A tentativa de achar informações sobre esse conjunto –chamado pejorativamente de "xing-ling" e suspeito de comercializar mercadoria irregular– esbarra no duplo endereço. Na coordenação das subprefeituras, o imóvel da avenida Paulista está registrado sob o CNPJ da Monumental Paulista Promoções e Eventos, locatária e administradora do espaço.

Mas ações de vistoria realizadas por Receita, Secretaria da Fazenda do Estado e subprefeitura estão registradas na Prefeitura Regional de Pinheiros com o endereço da rua Pamplona.

Luis Marcelo Cordeiro, advogado da Monumental, diz que a empresa é apenas locadora dos espaços e não tem responsabilidade sobre os produtos comercializados.

Na consulta no site da Receita Federal, a Monumental está registrada em nome de Elie Hanna Riachi, e o capital social da empresa, aberta em 2003, é de R$ 400 mil.

De acordo com a Prefeitura Regional de Pinheiros, o pedido de alvará de funcionamento está em análise em primeira instância.

Pelo artigo 20 do decreto nº 57.443/16, o estabelecimento não poderá ser autuado ou multado durante a tramitação do processo.

Um funcionário do setor administrativo do shopping sugeriu à reportagem que procurasse o escritório central da Monumental, na rua Santa Efigênia, 765, para mais informações.
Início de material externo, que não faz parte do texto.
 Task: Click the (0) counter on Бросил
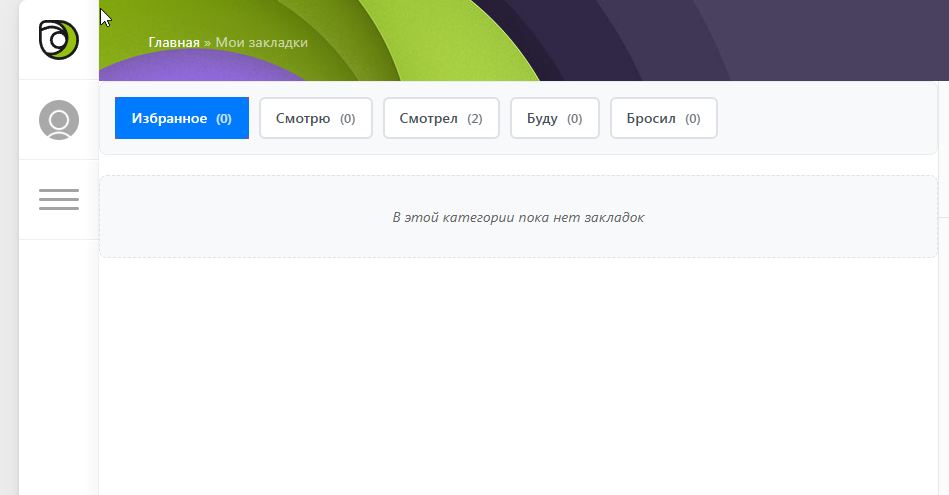[x=692, y=118]
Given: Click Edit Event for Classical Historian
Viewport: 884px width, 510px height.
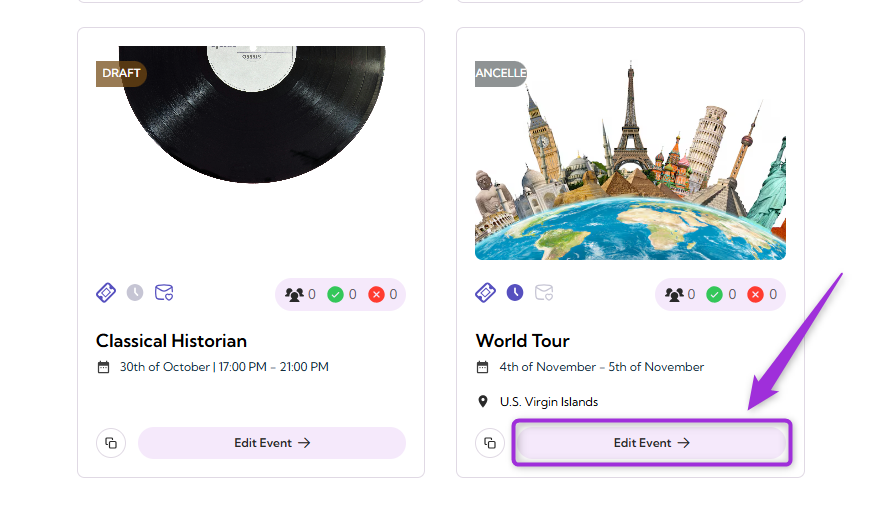Looking at the screenshot, I should tap(272, 443).
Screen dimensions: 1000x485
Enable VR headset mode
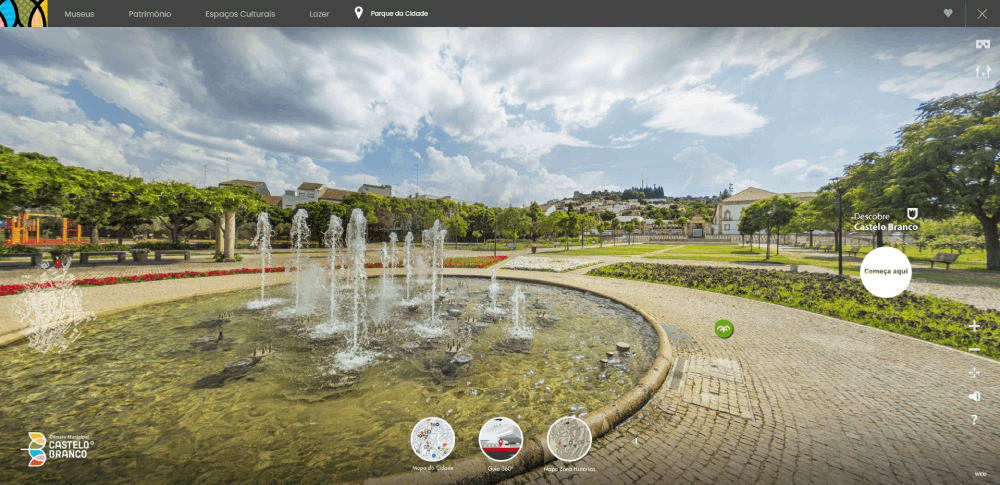(982, 45)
O número não existe.

Cordeiro afirmou que o endereço fornecido pelo funcionário não tem relação com o shopping e que tudo relativo ao empreendimento fica no endereço na Paulista.

Já no shopping, a maioria dos funcionários disse não conhecer o dono do estande em que trabalha.
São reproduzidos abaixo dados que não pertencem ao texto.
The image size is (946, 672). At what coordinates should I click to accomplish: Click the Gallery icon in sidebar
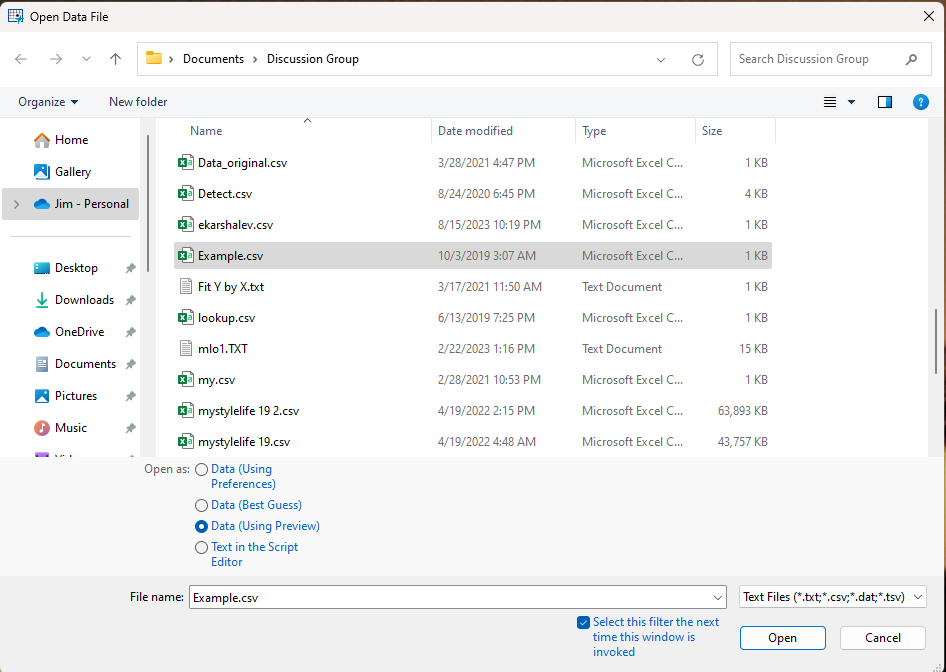click(42, 172)
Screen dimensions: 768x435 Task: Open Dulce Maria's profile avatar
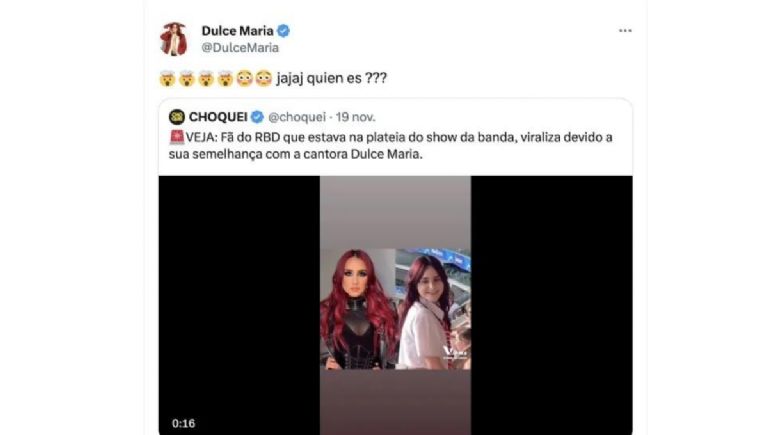pyautogui.click(x=174, y=39)
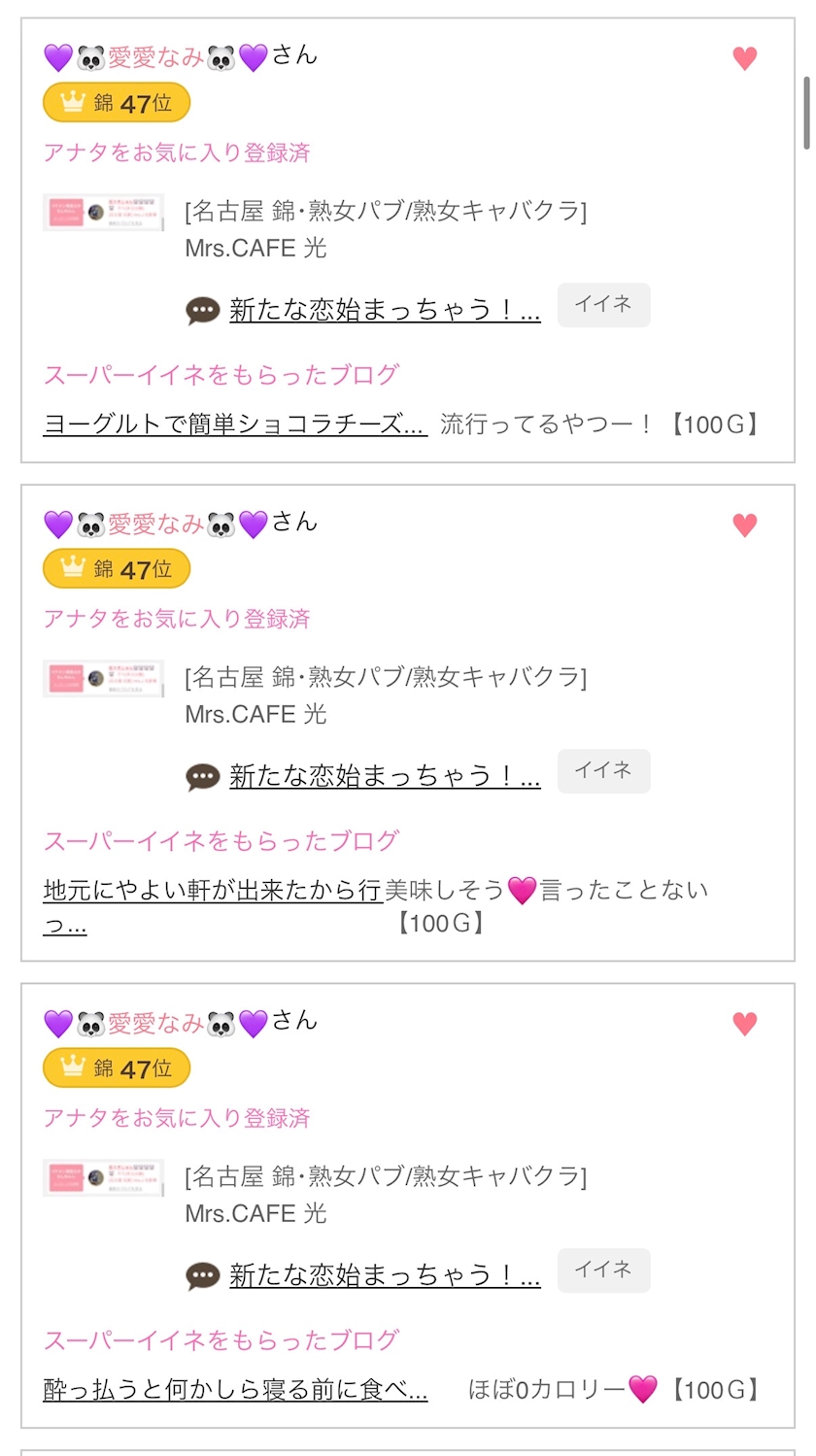816x1456 pixels.
Task: Click speech bubble icon in second card
Action: tap(203, 777)
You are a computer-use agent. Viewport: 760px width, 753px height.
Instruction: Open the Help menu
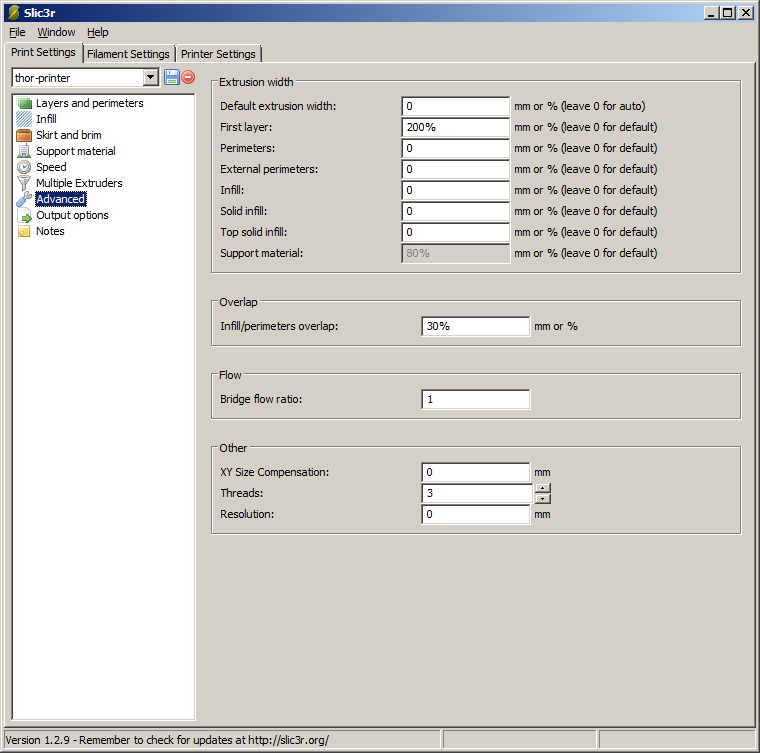coord(97,32)
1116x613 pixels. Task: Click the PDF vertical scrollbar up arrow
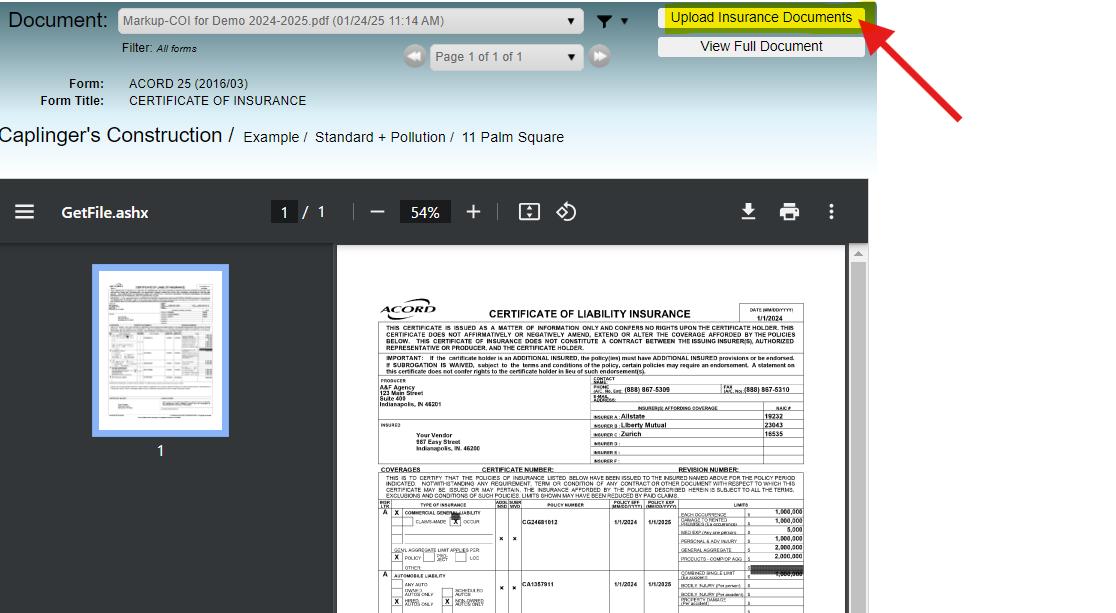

Luiz Claudio Garé, consultor jurídico do Grupo de Proteção à Marca BPG, diz que os contratos de locação são feitos por períodos curtos e há mudança constante dos titulares dos boxes, o que dificulta a fiscalização.

O advogado entrou, em nome de várias empresas, com ação para responsabilizar a Monumental pela venda de produtos falsificados.

Além das falsificações, Garé diz que vários boxes vendem produtos com indícios de descaminho (sem comprovante fiscal e com suspeita de sonegação na importação).

O Paulista Center não é o único do gênero, mas, para Garé, chama a atenção por funcionar em pleno coração comercial da cidade.

Um funcionário de uma lojinha de cosméticos do shopping, que não quis ser identificado na reportagem, trabalha há seis anos no local, mas diz não conhecer os donos do estande.

Nos últimos dois anos, viu o movimento diminuir. A razão seria a concorrência da internet. "Tudo que tem aqui dá para comprar online por um preço menor", diz.

A vantagem da loja física seria a qualidade dos produtos: "Aqui só tem original."

Há linhas profissionais de cosméticos para cabelos, perfumes e comprimidos de melatonina, hormônio regulador do sono que, no Brasil, só está liberado em forma de medicamento manipulado.

A atendente de lanchonete Fernanda Cordeiro, 20, em busca de um corretivo para olheiras, achou o produto na internet por R$ 95 e, na loja, por R$ 146. "Mas aqui a maquiagem é boa, é tudo importado, sinto mais segurança."

Barraca de bolsas e acessórios do Paulista Center
Barraca de bolsas e acessórios do Paulista Center - Fabrizio Lenci/Folhapress

Em um estande de eletrônicos, a vendedora Angelita aceita falar à reportagem desde que seu sobrenome não seja publicado.

Afirma que os produtos mais sofisticados, como telefones ou computadores, são originais. Já os acessórios e miudezas podem ser originais ou "primeira linha" –jargão usado nas lojas para produtos falsificados.

Oferece um iPhone X por R$ 5.600 (R$ 7.799 na loja da Apple), com garantia de um ano. "A garantia é da Apple, não precisa de nota", diz.

Já para aparelhos Samsung e Motorola, a garantia é de três meses. Segundo a vendedora, com estes fabricantes não adiante ter nota, os consumidores reclamam de nunca conseguir consertos dentro da garantia.

Angelita diz que, com ela, os compradores sabem o que estão levando. Interrompe a entrevista para uma pequena demonstração com um cliente em busca de um fone de ouvido bluetooth sem fio.

"Se você quer um bom, tem que ser o original, mais caro. Tem um baratinho, mas é porcaria. Não existe qualidade e preço baixo junto", avisa.